Reviews

Nutcracker! review – Matthew Bourne's festive treat returns

New Adventures are back at Sadler’s Wells

Nutcracker!
Nutcracker!
© Johan Persson

Watching any live performance at this precise moment is loaded with poignancy. As in March and December last year, live arts are once again teetering on a knife edge as the pandemic surges. Many shows have already been forced to cancel performances and those that continue are playing to depleted houses.

Against this backdrop the job of criticism becomes a challenging one. How to appraise work and individual artists that are under such existential threat? As Nutcracker! choreographer Matthew Bourne observed in an interview recently, this applies particularly to young dancers, whose careers tend to be short and are in danger of becoming a lost generation.

So it feels my duty to report, while I can, just how dazzling they are.

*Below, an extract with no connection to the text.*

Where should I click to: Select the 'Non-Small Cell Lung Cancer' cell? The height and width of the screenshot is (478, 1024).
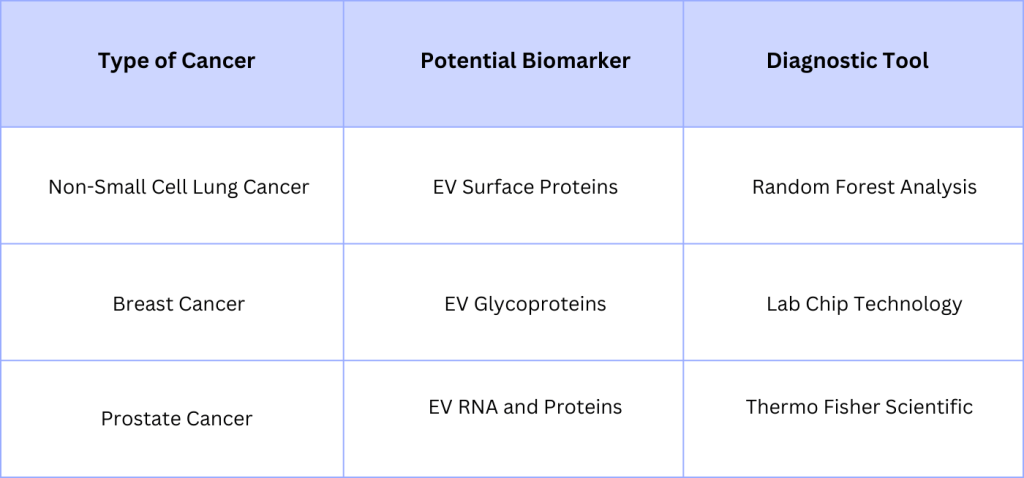(179, 187)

Bourne's production reaches its 30th anniversary next year and, with a fresh lick of paint, is now as sumptuous – and scrumptious – as it has ever been. Although it feels like a perennial classic it is in fact the first time New Adventures have staged it in ten years, and it bursts with vitality.

Bourne and original collaborators director Martin Duncan and designer Anthony Ward cleverly set the action not in a wealthy home but an austere Victorian orphanage, where Clara's romantic night with the anthropomorphic Nutcracker has the added thrill of longed-for escape. The hunky life-size doll sweeps her off to Sweetieland where she encounters dancing gobstoppers, marshmallows and Allsorts, and must suffer the romantic rivalry of Princess Sugar (a neat double with the spoilt daughter of orphanage owners Dr and Matron Dross).

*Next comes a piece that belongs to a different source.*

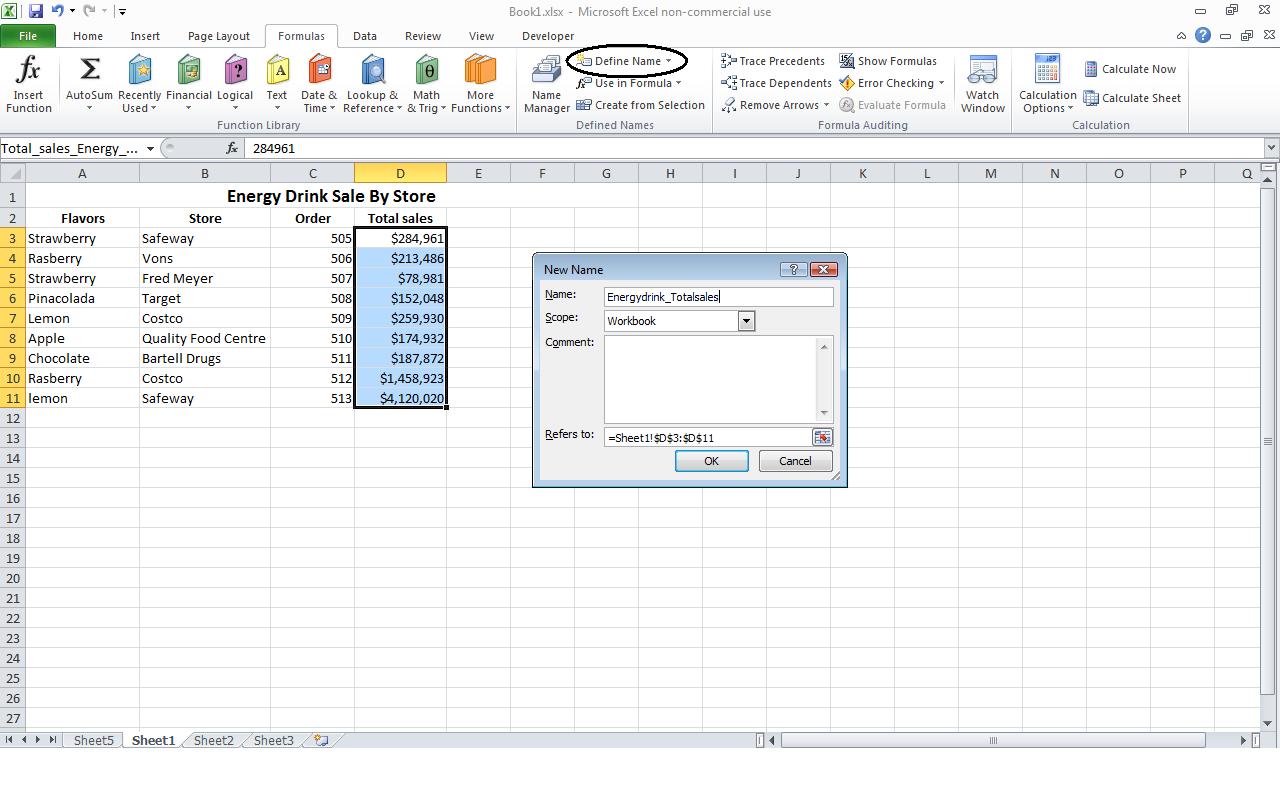Screen dimensions: 1280x800
Task: Select the Sheet2 worksheet tab
Action: click(x=212, y=740)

The whole thing exudes a sense of elicit indulgence, whether confectionery or carnal. There is sugar and snogging aplenty as Clara's coming-of-age story is freed from its usual strictures and allowed to run wild. When the Nutcracker removes his mask and flexes his pecs she swoons onto his bare chest; when he's joined by a small army she faints on the floor. Bourne's choreography is laden with sex – at one point the Nutcracker and Princess Sugar greedily lick each other's arms – while Ward's designs are suitably garish, from the almost steampunk orphanage to an oversized wedding cake bedecked with writhing dancers.

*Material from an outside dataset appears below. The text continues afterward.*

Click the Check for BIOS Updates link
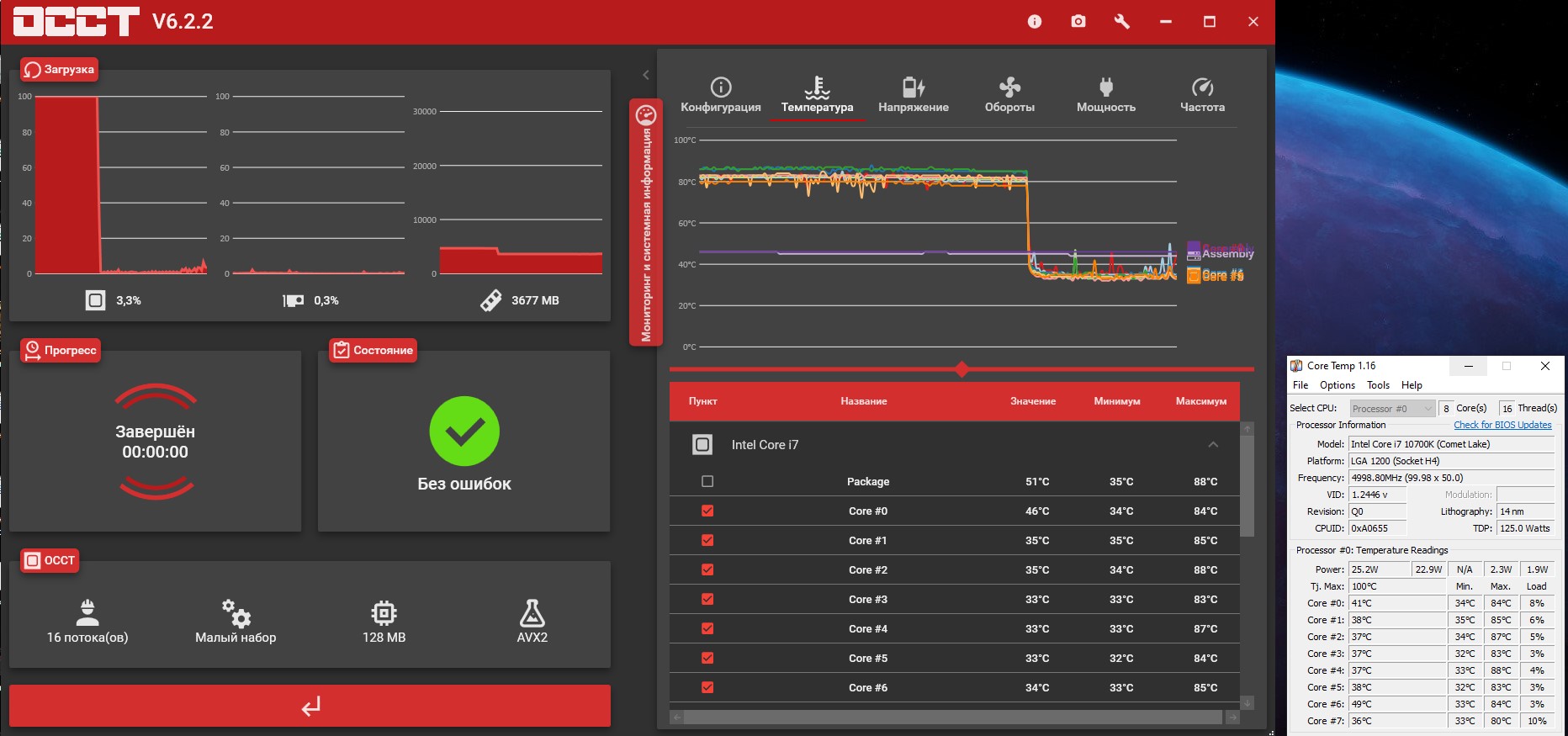 tap(1502, 425)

Those dancers, 17 of whom have come through the New Adventures talent development programmes, are uniformly excellent from the principals to the corps. There is a palpable playfulness to the entire ensemble that ensures a sense of fun permeates everything; Princess Sugar and the Marshmallows could have stepped straight out of Mean Girls, while Sweetieland MC the Knickerbocker Glory has the energy of a creepy gameshow host. All named characters are (wisely) doubled and in some cases tripled, so it seems unfair to name names, but a hat tip to all.

Last but certainly not least there's the score. Tchaikovsky's tunes are given a ravishing treatment by the orchestra under principal conductor Brett Morris. The famous numbers come thick and fast, especially in the second act, from the Dance of the Sugar Plum Fairy to the Cossack dance "Trepak", and each feels as fresh and crisp as a Russian winter. This is a lavish indulgence for the ears as well as the eyes, and right now we can all appreciate Clara's brief opportunity to dream of a different world.